My apologies to all those who have not received a proper reply to their review. I have one thing to say and that is that morning sickness sucks big time.


So, no shit, there I was, that dark night we met up with the brooding elf.

Let me tell you from the start, though, Hawke and I had fast become buddies by that time. Joking aside, there was something about this woman that had fascinated me from the start, ever since I had started inquiring about her. Sure she was a looker, all the right curves on all the right places, midnight black hair and sparkling amber eyes-like a cat's. But that wasn't it.

Don't fret Bianca, that wasn't it, honestly.

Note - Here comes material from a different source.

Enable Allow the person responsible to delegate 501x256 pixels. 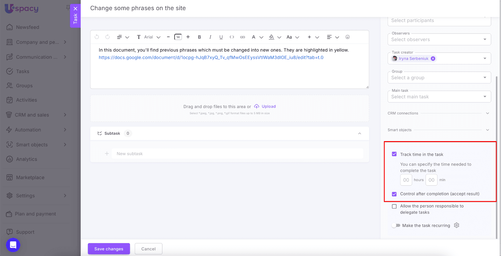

She was clever, and this here dwarf appreciates cleverness in people, Stone knows how far and few between they are. The Maker must really like fools, he made so many of them, and this here city has a build-in magnet to draw them in, I swear. But Hawke wasn't like that; that girl was shrewd. And being the paragon of male shrewdness that I am, I was immediately drawn to her. Before long, I had learnt her story, the desperate flight from Lothering, her brother's loss on the way, and that rather far-fetched story of a dragon-witch-Flemeth-of-legend swooping from the skies to save them.

I like to exaggerate my stories, but jeez, really? A dragon? That morphed into a witch and back again?

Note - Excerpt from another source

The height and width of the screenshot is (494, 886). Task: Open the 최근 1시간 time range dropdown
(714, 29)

I'll believe it when I see it.

So, I was telling you about the night we met the elf. By that time, we had already built enough rapport between us to be bantering happily along the way, laughing and trying to up one on another, which was no easy task, let me tell you.

Sunshine and Aveline were with us, and the job looked easy enough; Anso, a dwarf suffering from what I call surface jitters, had bid us retrieve his illegally withheld illegal goods. Did that make our quest doubly illegal, I wonder, or did two illegalities cancel one another out?

But here I am rambling again. Hah. Merrill must be rubbing off on me.

I'll tell you about her the next time, don't worry.

But before I carry on to tell you about the brouhaha that followed, a few words about Aveline.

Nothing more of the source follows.